Bechamp made a tremendous scientific discovery. Under certain conditions (and by a process known as “vibrionen evolution”) he observed microzymas transform into bacteria! First, they enlarged into round coccoid forms. Then the round forms might couple into two or more units; or they might sprout into rod forms of bacteria. Bechamp was sure the “little bodies” were involved in the fermentation process and in the production of disease.

Where do microzymas come from? He startled the scientific world by declaring: “They are the organized and yet living remains of beings that lived in long past ages. They are the transmitters of heredity. Within the chromatin material of the human sperm are contained all the microzymian granules needed to genetically reproduce all the different cells essential for the reproduction of the human species.”

Bechamp taught that all life arises from microzymas.
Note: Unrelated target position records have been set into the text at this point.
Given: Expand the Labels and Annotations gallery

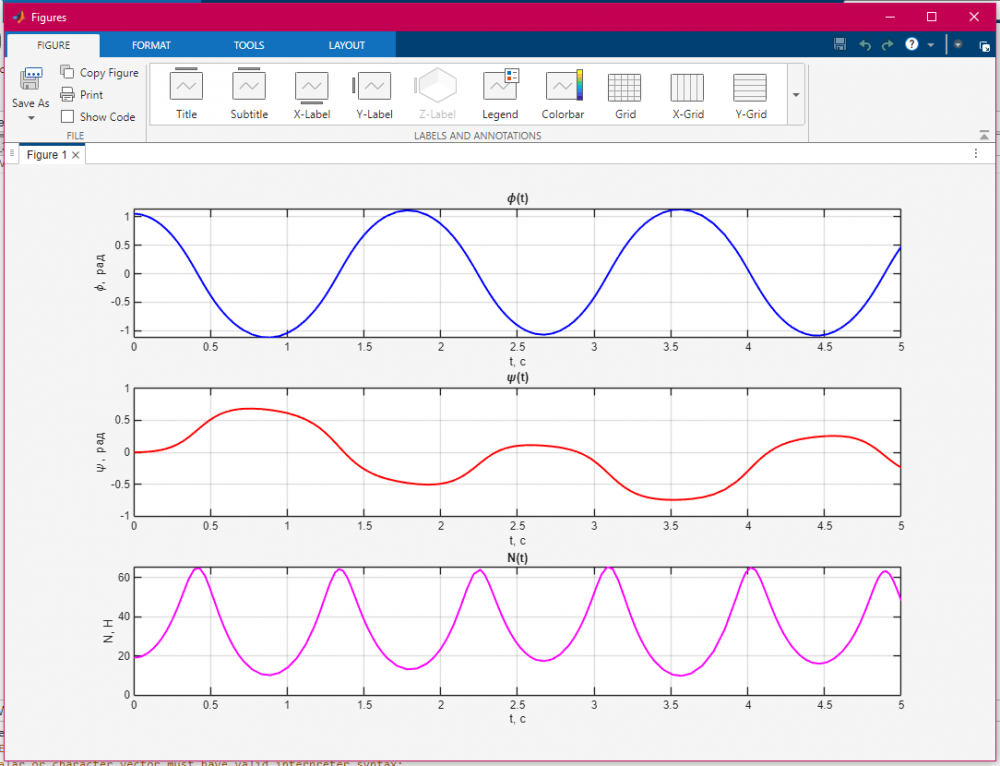Looking at the screenshot, I should point(796,94).
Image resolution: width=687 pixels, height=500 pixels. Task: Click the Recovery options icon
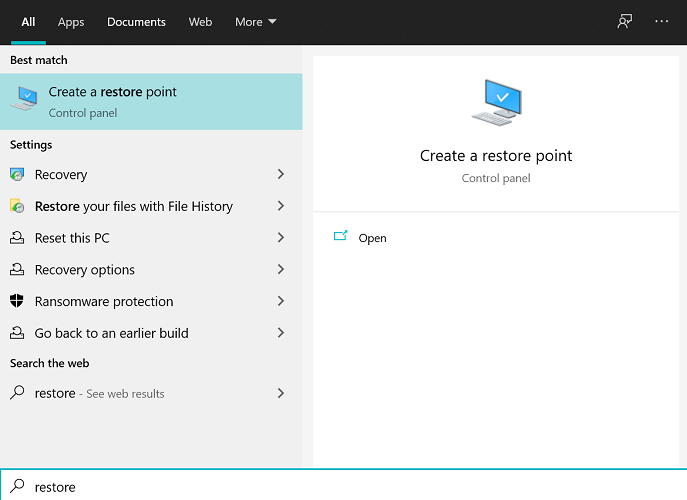17,270
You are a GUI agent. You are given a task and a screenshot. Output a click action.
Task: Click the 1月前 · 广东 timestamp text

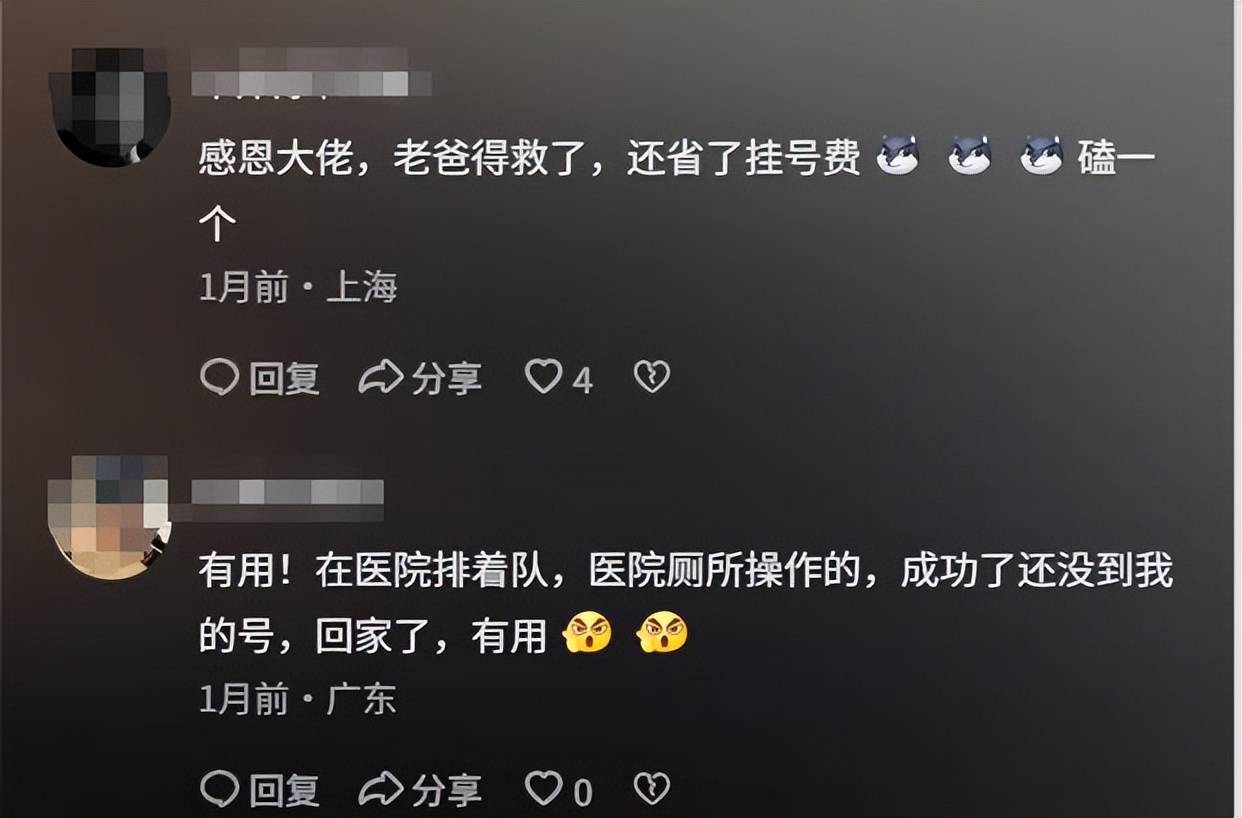(x=298, y=699)
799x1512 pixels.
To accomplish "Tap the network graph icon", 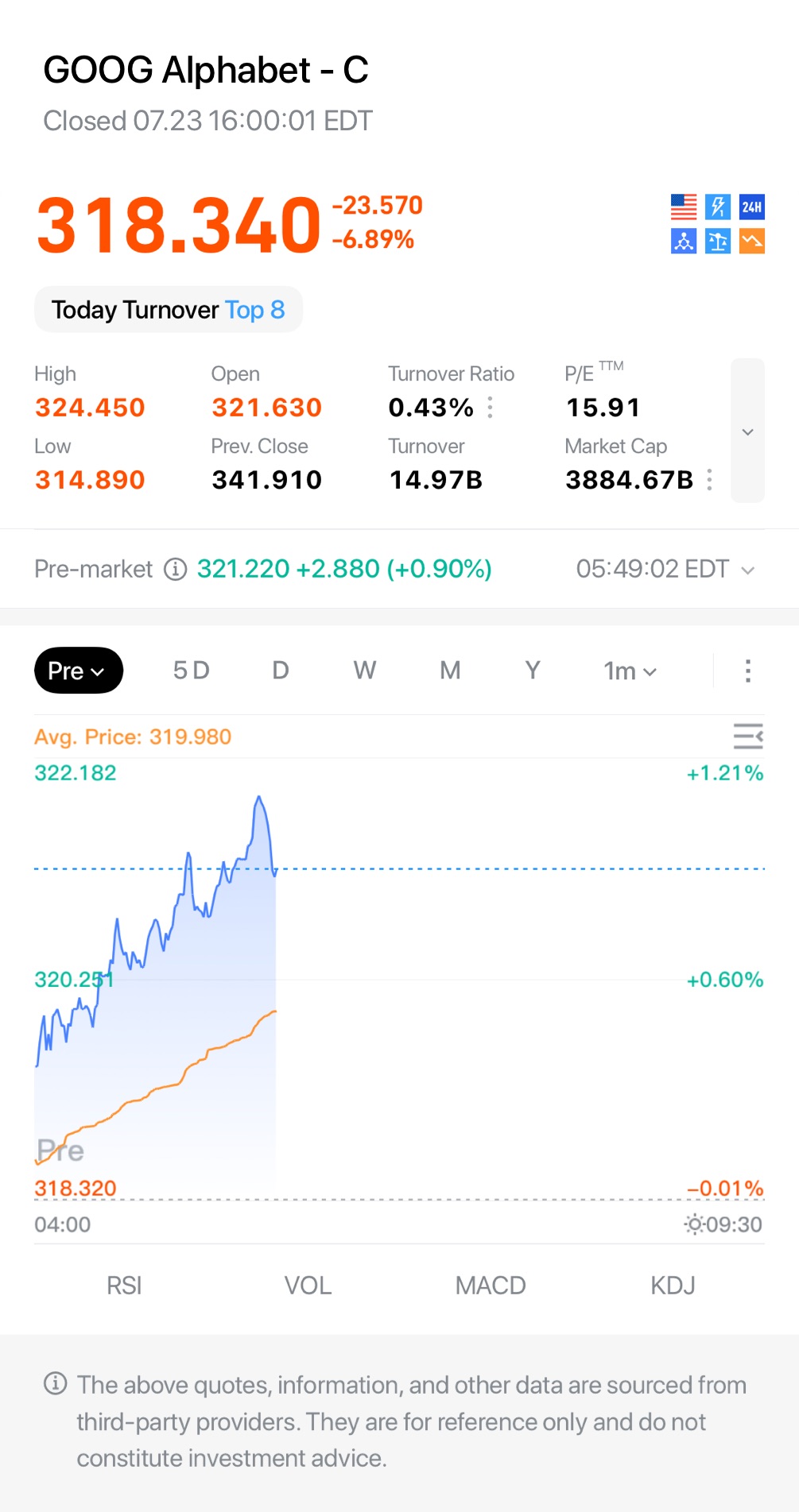I will [684, 241].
After many laboratory experiments and microscopic examinations of these granules, the physician-scientist claimed that microzymas were capable of developing into common living organisms that go by the name of bacteria. Some of these intermediate bacterial stages were regarded by experts as different species, but to Bechamp they were all related and derived from microzymas.

Bechamp versus Pasteur

Antoine Bechamp (1816-1908) had an incredible list of scientist appointments at French universities: Doctor of Science, Doctor of Medicine, Professor of Medical Chemistry and Pharmacy at Montpelier, Professor of Physics and Toxicology at Strasbourg. The list goes on and on.

During his lifetime Bechamp was overshadowed by the iconic chemist Louis Pasteur (1822-1895), the most celebrated scientist of the nineteenth century. He is considered the Father of Medical Microbiology. And some call him the Father of Modern Medicine, a title quite remarkable as Pasteur was not a physician. Both men were highly-regarded members of the French Academy of Science, and each submitted their scientific findings to the Academy for review and publication.
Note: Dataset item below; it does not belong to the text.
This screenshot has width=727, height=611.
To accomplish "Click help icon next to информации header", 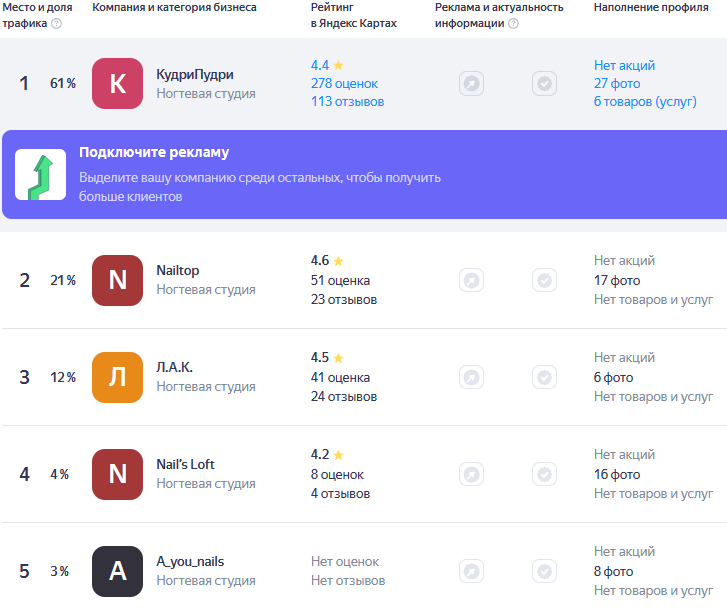I will [x=513, y=23].
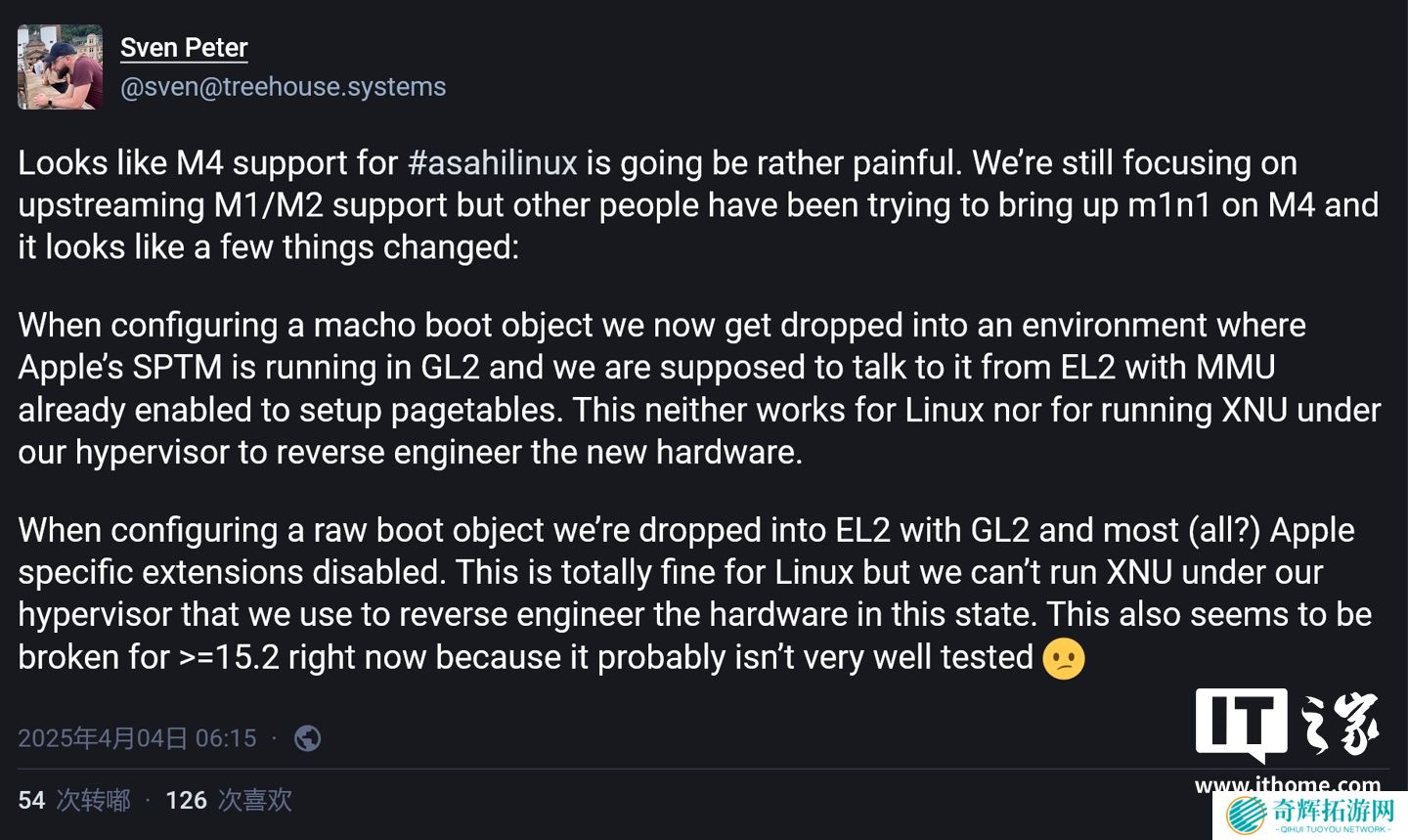Click the Sven Peter display name
Image resolution: width=1408 pixels, height=840 pixels.
184,47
Because Bechamp frequently criticized Pasteur’s work, an intense rivalry and feud between the two intensified in the Academy. But no matter how carefully Bechamp argued against some of Pasteur’s scientific methods and conclusions, the Academy always gave the nod to Pasteur.
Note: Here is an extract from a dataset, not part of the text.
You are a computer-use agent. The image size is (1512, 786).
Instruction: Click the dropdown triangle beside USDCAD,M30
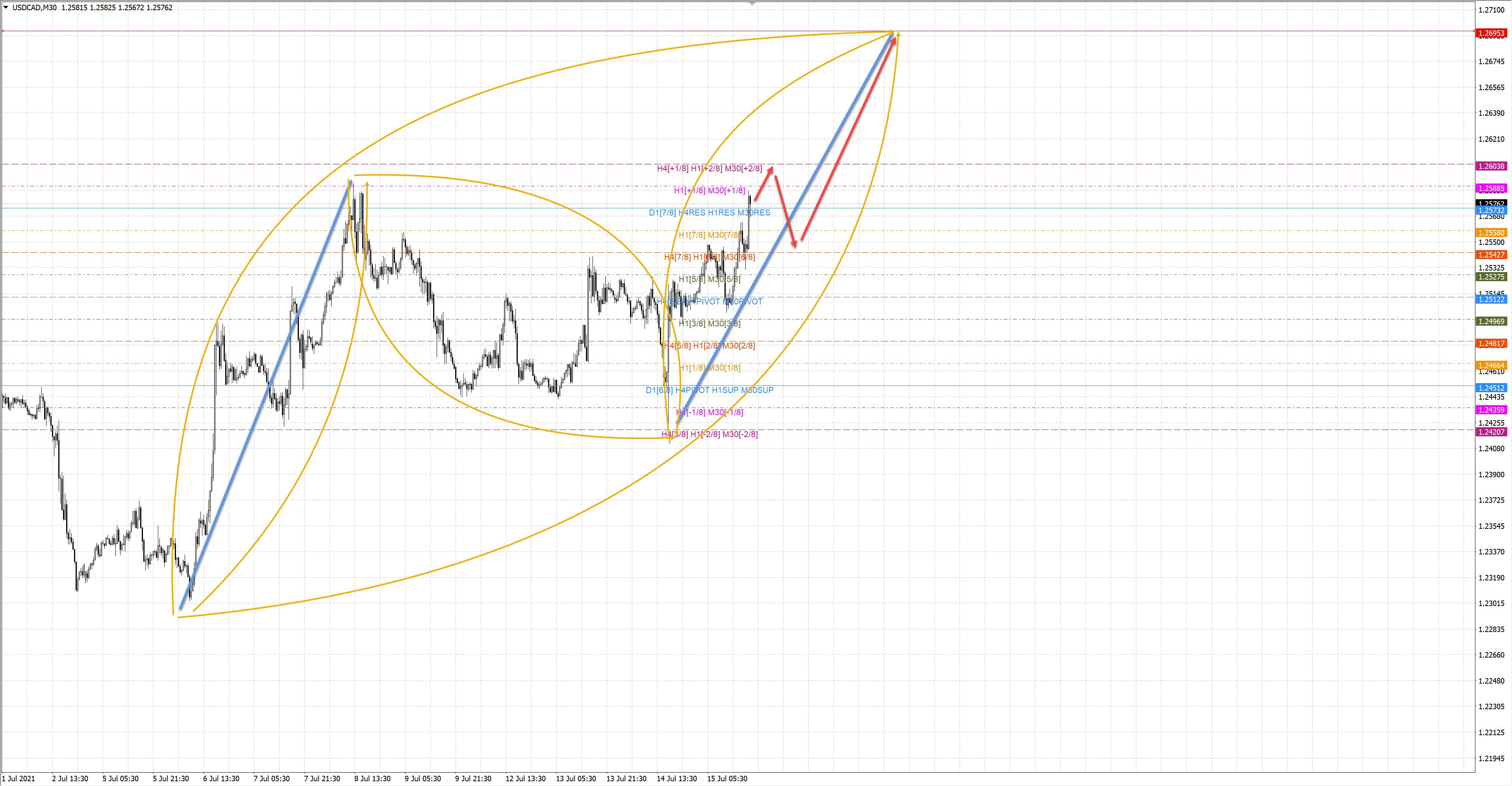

As a chemist, Pasteur lacked Bechamp’s varied professional accreditations in the fields of biology, physics and pharmacology. Despite this, he achieved great fame by saving the French beer and wine and silkworm industries, and with pasteurization and vaccine research. He was consumed with fermentation experiments and with proving “air germs” were the basis for human disease, although he provided no explanation for the origin of atmospheric germs or how life began on Earth. In Bechamp’s view, Pasteur’s “air germs” had nothing to do with the origin and appearance of these microzymas in tissue. In fact, he wrote that Pasteur’s air germs most likely derived from dying life-forms. Adding more heresy to Pasteur’s dogma, Bechamp wrote that without oxygen, microzymas do not die—they go into a state of rest.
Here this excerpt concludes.